Autism in Infancy: Predetermined or Produced by Active Treatable Processes? presented by Martha Herbert, MD, PhD

On November 19, 2010, 3:35 pm

Is autism stamped into the brain by genes from conception? Or does it develop? If it develops, what influences that development? And how can we influence those influences? If the brain isn't indelibly stamped with autism, then what happens to it to transform it so that it starts producing autistic behaviors? At what range of prenatal or postnatal ages might this start? Is there any way of detecting those changes in living babies? If we can head off the emergence of the debilitating features of autism, how can we prove we did this if we can't be sure ahead of time whether this might be where a baby is headed? Does it matter whether our measures are specific for autism or not? How can we make medical screening and prevention measures the standard of care? What would we need to demonstrate to make this happen, and how would we do this most powerfully? What are the biggest obstacles we would need to overcome? What would population-wide health-promotion and health-protection measures look like? What would be the most efficient and effective ways to carry this out? How much is our success in this a function of how well we answer the above questions?

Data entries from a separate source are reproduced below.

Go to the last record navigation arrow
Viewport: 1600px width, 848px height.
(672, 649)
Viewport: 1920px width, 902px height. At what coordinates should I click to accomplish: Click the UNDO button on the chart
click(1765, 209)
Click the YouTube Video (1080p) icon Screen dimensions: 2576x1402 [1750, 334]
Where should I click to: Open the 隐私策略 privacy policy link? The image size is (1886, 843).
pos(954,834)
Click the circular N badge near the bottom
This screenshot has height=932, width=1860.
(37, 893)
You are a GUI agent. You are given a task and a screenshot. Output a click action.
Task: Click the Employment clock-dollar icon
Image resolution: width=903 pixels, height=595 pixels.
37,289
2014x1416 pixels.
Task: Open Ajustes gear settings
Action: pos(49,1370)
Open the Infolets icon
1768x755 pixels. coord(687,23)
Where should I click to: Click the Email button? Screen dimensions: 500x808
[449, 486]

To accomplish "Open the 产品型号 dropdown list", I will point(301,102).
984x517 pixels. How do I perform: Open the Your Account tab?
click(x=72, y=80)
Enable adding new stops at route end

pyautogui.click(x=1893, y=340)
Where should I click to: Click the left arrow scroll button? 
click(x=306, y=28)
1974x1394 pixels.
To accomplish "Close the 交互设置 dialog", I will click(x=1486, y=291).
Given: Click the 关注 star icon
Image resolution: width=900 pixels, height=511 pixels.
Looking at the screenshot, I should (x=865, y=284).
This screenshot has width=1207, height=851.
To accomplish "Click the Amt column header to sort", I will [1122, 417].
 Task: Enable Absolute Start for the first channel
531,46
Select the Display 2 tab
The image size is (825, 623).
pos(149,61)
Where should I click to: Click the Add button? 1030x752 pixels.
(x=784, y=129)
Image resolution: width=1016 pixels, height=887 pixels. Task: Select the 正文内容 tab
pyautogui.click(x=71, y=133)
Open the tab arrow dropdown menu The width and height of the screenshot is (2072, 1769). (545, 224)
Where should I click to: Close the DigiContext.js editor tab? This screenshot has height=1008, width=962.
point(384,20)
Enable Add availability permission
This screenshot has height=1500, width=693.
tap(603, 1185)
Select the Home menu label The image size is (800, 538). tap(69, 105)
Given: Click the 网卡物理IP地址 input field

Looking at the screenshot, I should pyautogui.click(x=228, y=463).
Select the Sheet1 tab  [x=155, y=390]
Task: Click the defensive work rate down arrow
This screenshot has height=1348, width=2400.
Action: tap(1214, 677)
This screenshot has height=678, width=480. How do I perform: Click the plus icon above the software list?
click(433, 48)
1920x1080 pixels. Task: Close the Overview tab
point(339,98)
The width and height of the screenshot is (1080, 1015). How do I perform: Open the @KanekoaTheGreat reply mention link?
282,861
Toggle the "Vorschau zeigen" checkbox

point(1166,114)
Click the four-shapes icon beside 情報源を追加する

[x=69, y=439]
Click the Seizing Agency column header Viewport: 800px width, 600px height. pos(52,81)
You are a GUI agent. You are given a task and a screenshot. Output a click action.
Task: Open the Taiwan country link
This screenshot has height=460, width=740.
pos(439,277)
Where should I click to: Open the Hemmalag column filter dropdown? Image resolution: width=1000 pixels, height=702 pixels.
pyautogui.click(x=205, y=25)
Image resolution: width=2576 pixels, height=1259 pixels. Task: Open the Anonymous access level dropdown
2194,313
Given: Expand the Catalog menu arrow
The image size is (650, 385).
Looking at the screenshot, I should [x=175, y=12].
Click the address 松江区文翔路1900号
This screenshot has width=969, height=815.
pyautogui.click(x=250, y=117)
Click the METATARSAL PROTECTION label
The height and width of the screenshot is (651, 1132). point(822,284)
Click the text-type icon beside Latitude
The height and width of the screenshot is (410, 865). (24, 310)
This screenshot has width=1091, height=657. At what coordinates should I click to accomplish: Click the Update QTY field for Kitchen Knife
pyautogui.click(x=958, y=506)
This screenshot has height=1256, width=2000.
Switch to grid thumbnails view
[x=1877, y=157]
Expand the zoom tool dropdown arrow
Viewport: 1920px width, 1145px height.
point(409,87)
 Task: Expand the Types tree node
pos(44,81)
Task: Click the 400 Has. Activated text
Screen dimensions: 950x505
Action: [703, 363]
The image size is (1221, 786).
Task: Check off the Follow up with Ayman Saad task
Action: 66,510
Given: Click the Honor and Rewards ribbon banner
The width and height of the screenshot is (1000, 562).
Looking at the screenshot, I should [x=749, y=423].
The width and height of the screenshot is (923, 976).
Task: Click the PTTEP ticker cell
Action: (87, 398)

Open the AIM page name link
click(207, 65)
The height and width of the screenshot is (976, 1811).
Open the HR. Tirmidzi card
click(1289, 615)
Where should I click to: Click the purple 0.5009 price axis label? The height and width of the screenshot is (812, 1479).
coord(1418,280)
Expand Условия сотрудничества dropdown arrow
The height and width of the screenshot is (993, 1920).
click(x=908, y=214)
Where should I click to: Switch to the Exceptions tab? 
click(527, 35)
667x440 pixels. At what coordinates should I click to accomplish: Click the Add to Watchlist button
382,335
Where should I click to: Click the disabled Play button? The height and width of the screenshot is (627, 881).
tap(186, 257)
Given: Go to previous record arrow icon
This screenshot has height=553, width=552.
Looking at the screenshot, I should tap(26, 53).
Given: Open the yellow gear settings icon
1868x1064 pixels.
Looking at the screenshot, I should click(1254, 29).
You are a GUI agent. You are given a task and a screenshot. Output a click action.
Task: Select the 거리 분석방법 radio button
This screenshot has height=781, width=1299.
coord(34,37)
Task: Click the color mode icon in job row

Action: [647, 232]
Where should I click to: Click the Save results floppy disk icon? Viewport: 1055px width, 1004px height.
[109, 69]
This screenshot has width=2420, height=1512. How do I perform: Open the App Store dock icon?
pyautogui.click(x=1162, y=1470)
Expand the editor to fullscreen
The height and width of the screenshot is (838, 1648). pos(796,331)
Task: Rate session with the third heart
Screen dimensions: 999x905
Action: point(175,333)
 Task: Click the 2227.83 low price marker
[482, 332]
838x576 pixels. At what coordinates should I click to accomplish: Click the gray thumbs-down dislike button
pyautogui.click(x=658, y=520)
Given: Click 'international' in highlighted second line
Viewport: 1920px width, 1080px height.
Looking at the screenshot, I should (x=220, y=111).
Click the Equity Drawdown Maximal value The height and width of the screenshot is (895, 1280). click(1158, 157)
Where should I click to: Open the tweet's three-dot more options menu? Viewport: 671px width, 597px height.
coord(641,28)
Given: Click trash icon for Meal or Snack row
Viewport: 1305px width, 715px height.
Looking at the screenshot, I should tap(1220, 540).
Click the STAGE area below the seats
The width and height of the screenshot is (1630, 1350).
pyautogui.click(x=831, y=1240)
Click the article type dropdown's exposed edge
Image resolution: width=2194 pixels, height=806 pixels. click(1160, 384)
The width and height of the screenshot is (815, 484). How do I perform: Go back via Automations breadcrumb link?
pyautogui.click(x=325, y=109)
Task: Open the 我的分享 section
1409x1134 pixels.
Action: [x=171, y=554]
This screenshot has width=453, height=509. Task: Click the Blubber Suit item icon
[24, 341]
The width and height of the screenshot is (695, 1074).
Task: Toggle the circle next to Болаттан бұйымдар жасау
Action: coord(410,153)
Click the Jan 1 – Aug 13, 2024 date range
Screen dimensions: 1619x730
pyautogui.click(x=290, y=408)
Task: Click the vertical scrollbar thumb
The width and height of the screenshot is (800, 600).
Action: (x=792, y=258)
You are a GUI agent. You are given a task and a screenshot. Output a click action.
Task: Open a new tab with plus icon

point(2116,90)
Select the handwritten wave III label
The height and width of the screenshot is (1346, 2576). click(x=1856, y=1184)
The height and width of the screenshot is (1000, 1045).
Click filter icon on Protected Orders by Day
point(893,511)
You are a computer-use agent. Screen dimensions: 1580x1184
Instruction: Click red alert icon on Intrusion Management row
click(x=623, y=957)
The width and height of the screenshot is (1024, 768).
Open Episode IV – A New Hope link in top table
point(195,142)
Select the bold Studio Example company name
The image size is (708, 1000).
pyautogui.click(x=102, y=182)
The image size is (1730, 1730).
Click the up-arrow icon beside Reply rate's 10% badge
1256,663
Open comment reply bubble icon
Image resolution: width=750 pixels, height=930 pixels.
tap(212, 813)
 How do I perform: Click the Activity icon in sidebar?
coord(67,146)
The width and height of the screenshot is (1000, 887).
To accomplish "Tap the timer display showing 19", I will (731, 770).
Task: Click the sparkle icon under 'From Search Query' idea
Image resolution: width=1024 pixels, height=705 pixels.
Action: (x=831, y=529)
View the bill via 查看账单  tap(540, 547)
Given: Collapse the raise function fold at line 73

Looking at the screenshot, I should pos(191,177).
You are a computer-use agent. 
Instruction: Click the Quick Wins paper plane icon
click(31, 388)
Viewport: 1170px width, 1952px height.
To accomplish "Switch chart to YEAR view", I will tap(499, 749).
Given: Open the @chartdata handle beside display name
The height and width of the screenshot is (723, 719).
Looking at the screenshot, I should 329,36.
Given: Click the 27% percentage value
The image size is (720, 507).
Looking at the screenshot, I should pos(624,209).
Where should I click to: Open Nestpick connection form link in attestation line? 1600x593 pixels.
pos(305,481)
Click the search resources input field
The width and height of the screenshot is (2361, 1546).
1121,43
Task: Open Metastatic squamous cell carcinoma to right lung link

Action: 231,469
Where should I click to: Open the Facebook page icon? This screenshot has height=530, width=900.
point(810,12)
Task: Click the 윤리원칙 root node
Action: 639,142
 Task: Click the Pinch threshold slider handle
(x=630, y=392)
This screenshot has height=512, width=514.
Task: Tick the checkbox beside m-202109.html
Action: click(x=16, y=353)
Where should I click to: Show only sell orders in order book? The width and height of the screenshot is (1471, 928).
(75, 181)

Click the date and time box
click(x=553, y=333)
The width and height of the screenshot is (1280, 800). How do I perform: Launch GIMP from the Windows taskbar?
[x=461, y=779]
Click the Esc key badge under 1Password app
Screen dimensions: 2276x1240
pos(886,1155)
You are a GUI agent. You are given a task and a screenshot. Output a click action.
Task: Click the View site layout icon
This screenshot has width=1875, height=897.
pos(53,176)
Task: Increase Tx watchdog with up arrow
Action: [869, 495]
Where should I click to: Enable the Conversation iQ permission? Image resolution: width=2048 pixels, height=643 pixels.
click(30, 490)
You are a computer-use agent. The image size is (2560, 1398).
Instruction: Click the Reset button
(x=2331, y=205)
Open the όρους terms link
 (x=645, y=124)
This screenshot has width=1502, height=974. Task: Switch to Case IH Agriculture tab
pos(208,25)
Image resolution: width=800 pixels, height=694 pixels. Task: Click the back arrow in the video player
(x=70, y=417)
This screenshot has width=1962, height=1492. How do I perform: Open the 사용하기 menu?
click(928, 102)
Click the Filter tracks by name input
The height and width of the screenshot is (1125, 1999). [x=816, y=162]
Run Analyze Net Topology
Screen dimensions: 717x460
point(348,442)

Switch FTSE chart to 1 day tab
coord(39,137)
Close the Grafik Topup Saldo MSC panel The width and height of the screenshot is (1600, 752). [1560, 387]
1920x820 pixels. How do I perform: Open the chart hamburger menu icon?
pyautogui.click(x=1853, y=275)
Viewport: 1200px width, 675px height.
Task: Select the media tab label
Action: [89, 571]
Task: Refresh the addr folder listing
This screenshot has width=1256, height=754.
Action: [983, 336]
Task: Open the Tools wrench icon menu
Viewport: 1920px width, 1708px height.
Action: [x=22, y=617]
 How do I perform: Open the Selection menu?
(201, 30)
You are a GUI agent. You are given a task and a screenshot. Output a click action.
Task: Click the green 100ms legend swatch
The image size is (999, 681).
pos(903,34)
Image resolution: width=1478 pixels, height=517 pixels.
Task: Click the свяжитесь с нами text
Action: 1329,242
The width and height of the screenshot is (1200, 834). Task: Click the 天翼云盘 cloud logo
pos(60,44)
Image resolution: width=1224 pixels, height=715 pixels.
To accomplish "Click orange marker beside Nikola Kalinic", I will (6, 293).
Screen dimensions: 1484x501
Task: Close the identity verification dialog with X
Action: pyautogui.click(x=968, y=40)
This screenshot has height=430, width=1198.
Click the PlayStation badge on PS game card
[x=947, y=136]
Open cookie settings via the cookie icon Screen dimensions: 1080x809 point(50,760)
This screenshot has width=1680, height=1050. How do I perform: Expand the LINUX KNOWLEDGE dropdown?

Martha Herbert, MD, PhD is a pediatric neurologist at the Massachusetts General Hospital in Boston and Harvard Medical School, and an affiliate of the Harvard-MIT-MGH Martinos Center for Biomedical Imaging. She is director of the TRANSCEND Research Program (Treatment Research and Neuroscience Evaluation of Neurodevelopmental Disorders, www.transcendresearch.org), which takes a whole body approach to brain research to guide the development of sensitive methods for measuring brain changes from treatment so that we can have objective measures for treatment outcome studies. She is also pursuing multisystem prospective at-risk infant sibling research starting prenatally and at birth for the infant to monitor medical and physiological development in parallel with behavioral development so that we can identify measures of risk for autism that will allow targeted medical intervention as early as possible.